(Records from a collection)
..........

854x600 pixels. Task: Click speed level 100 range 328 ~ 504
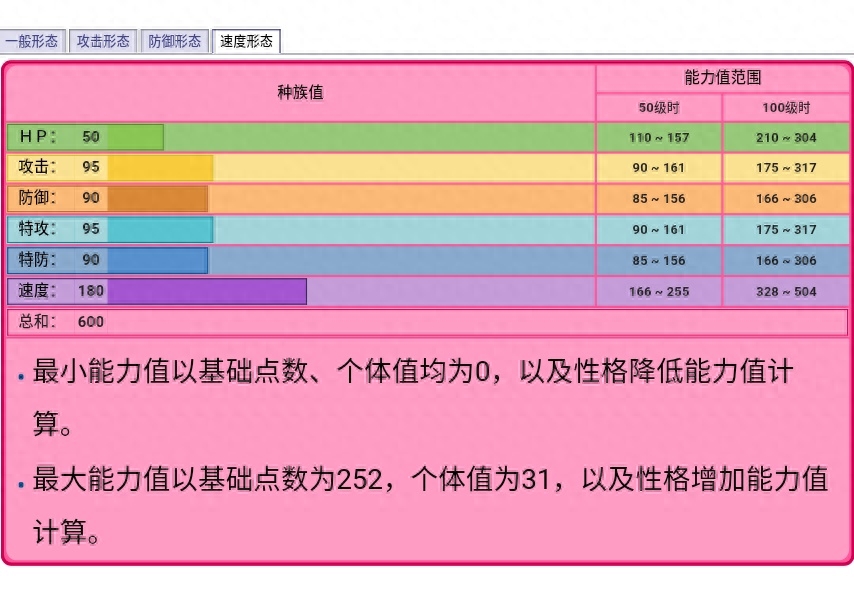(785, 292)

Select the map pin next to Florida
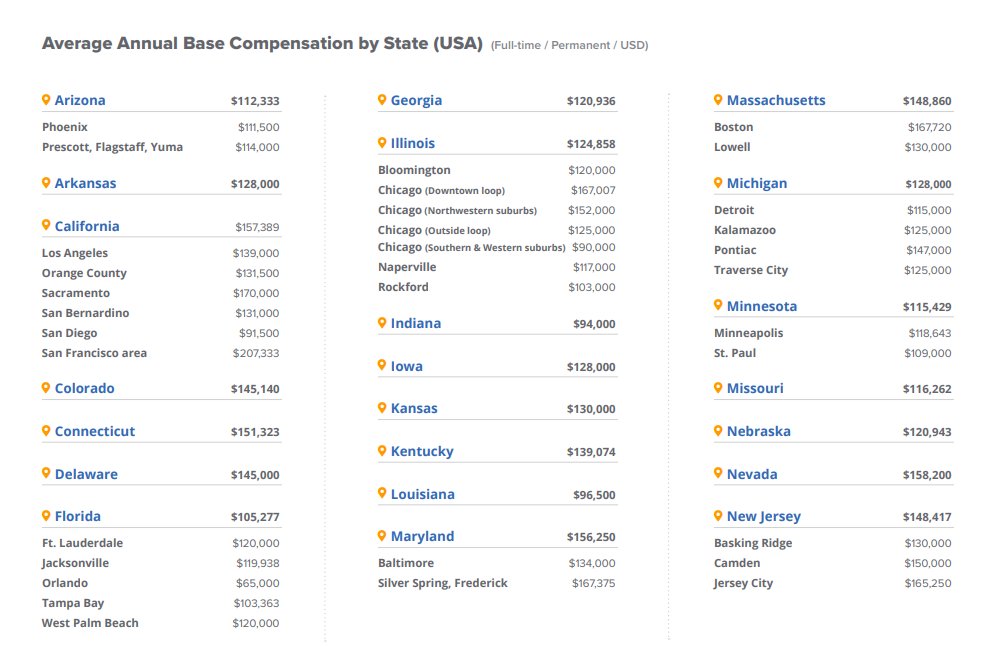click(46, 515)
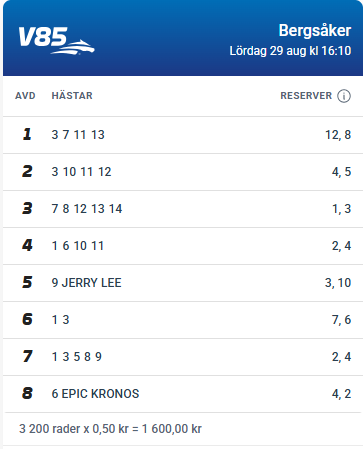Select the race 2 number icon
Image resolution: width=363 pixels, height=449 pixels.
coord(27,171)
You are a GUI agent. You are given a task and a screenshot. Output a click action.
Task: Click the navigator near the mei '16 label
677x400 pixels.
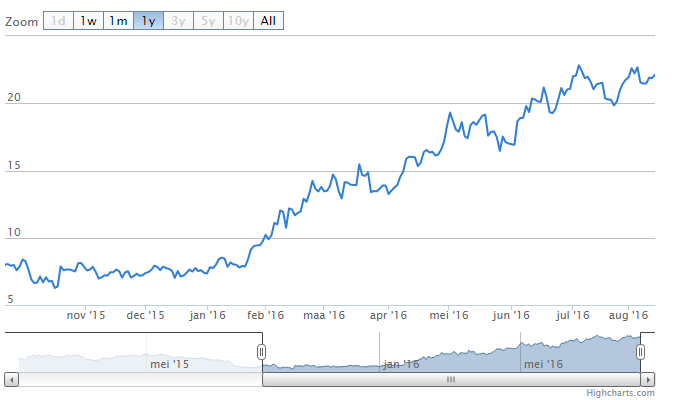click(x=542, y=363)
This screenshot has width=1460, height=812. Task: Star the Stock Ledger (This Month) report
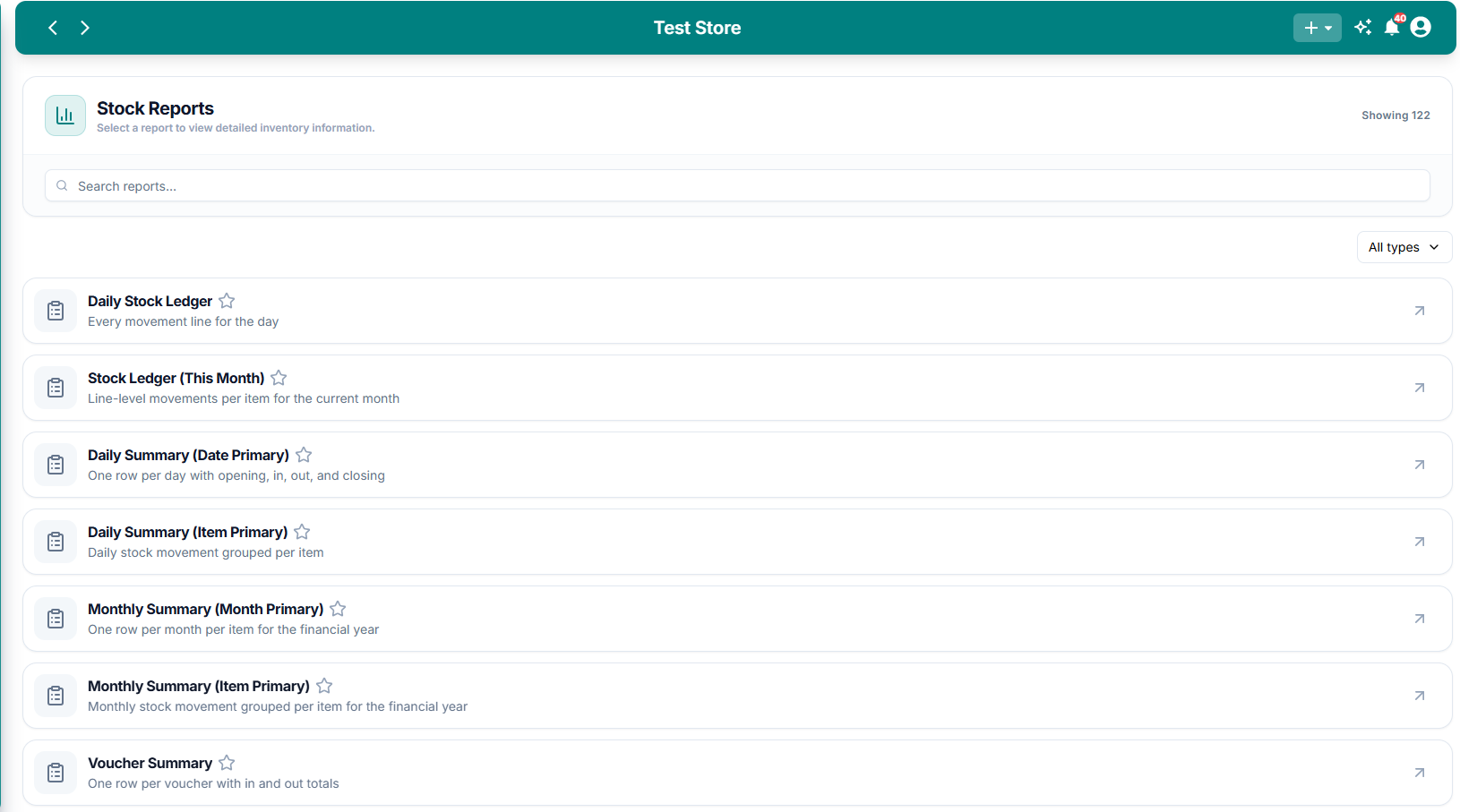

..........

* [Exercise requirements]: Pull every line of text from the items above word for word, leaving out the pictures.

* [Result of this exercise]:
854x600 pixels. Task: Click speed level 100 range 328 ~ 504
(785, 292)

Select the map pin next to Florida
click(46, 515)
Select the race 2 number icon
Image resolution: width=363 pixels, height=449 pixels.
coord(27,171)
You are a GUI agent. You are given a task and a screenshot. Output a click action.
Task: Click the navigator near the mei '16 label
677x400 pixels.
click(x=542, y=363)
This screenshot has width=1460, height=812. Task: Star the Stock Ledger (This Month) report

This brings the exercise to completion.